Mitch, Jimbaran writes: I really enjoy your gardening column in the Bali Advertiser and I was wondering if you could tell me where I can get fertilizer for my plants and lawn in Bali as I have tried every where and all I have been able to find is small packets of NPK at Ace Hardware. I live in Jimbaran up the top, Taman Griya and there is a fair bit of limestone, or maybe it is the remnants left over from building. I just want a general fertilizer for my palms and lawn.
There is almost certainly limestone there, also possibly uplifted fossil coral. Given the local builders’ habit of burying unused cement and builder’s rubble instead of taking it away you will almost certainly have alkaline soil.
I live in Sanur with much the same problem. Advice re fertilizer: Use Neem compost as liberally as you can afford to do it. You can’t ‘overdo’ this stuff as it is organic as well as being a first rate natural pesticide/insecticide. You might also look at planting a few Neem trees in your garden.
Neem products including neem cake fertilizer are available at Sunrise School at Kerobokan. There is a Neem (Intaran in Balinese) shop just outside its gates. If what you want isn’t on display, ask for it. They do not display all their stuff, especially the bulkier lines.
Ask if you can buy in bulk (ie: by the truckload) as packaged stuff is in small quantities and correspondingly more expensive. Around the palms apply it as a mulch (5 cm deep). Top dress the lawns lightly by scattering over the grass on a regular basis (weekly/fortnightly) and water it in.
If at any time you wish to buy chemical fertilizer in reasonable quantities at better prices, look for it at roadside nurseries. There are specialist lawn and palm outlets along Jalan Hang Tua between Renon and Sanur.
Citrus Killer
Have you bought any mandarin oranges lately which have been hard, sour and almost juiceless (eg: Jeruk Lumajang)? Lately I have found there to be one or two like this. Alas! Indonesia’s citrus orchards are under threat from a devastating disease. Courtesy of Radio Australia who supplied the information below, I reprint an edited version of their information.
Farmers on Indonesia’s main island of Java should now be harvesting their crop of small mandarins, but most trees have been pulled out or are still standing infected by a devastating disease. The Australian Centre for International Agricultural Research (ACIAR) believes it may have the answer to restoring healthy crops.
Citrus greening, (known as huanglongbing in Asia), has spread rapidly in the past 10 years. Australia does not have the disease yet, but scientists warn it could arrive if the insect that carries it is blown in on the wind, or comes here through tourism. This is just one of the diseases that may arrive if foolish tourists try to smuggle fruit past Australia’s quarantine stations. Don’t even think of doing this!

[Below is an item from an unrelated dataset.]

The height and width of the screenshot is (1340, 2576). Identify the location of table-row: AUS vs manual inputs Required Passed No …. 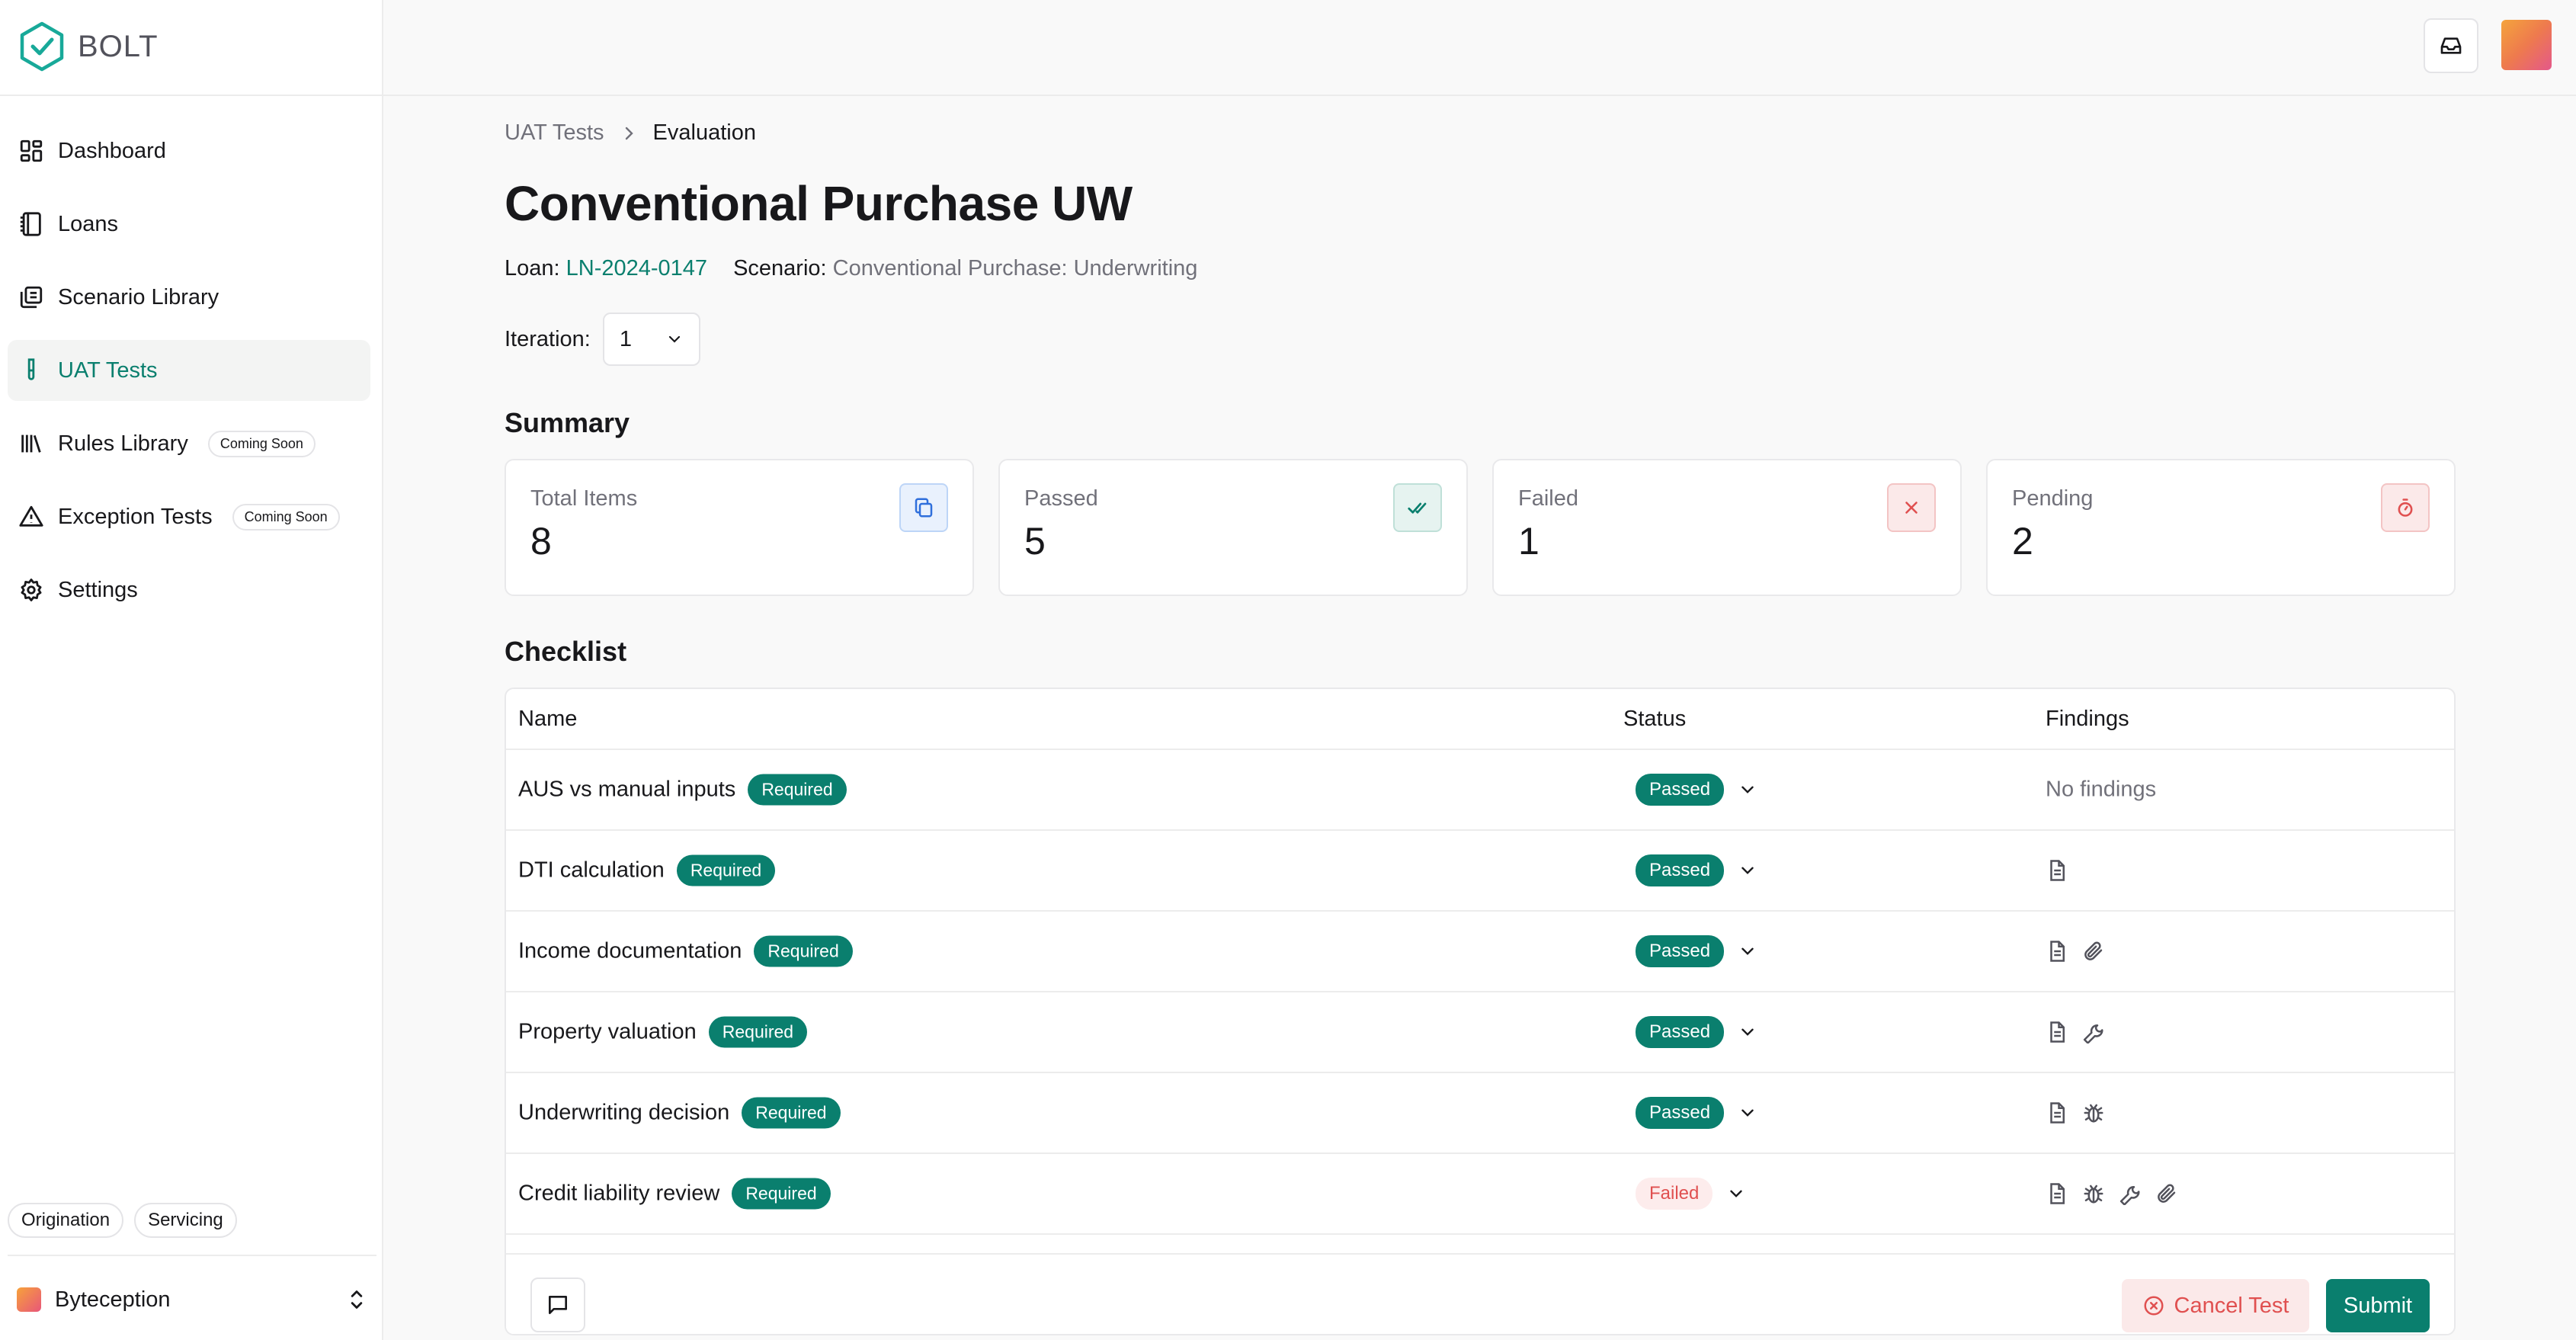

Australia’s agricultural protection is one of the reasons for an aid project with Indonesia to find a solution for citrus greening. This disease is also devastating citrus orchards in the United States. The disease is a bacterium spread by the psyllid insect that sucks the sap and kills a plant’s food-carrying veins, leaving the fruit barely edible. Psyllids are found in Australia but as yet have not encountered the bacterium.
Dr Siti Subandaya, who leads the ACIAR project in Indonesia, says the mandarins become “more sour and hard”. ACIAR staff have had direct experience of the disease’s effects: The farmer employed to oversee the research field trials outside Yogyakarta went bankrupt after 35 years of citrus growing when he had to destroy crops three times. Dr Subandaya, of Gadjah Mada University in Yogyakarta, says a tree infected from the seedling stage will never bear fruit. Trees die within a few years.
Intercropping
The team’s breakthrough came when it found citrus trees intercropped with the sweet, fragrant, tropical, guava fruit experienced a dramatic fall in insect numbers. “So we can get quite good income from both citrus and guava,” Dr Subandaya said.
Entomologist Dr Andi Trisyono says another trial in which trees are sprayed with mineral oil has seen the insects suffocated within one or two weeks. Others are discouraged from laying eggs. Indonesian authorities have yet to approve use of mineral oil on citrus. Without these efforts, it takes one small psyllid insect only one hour to infect a tree.
ACIAR citrus trials are also being conducted in Vietnam where orchardists also face this problem.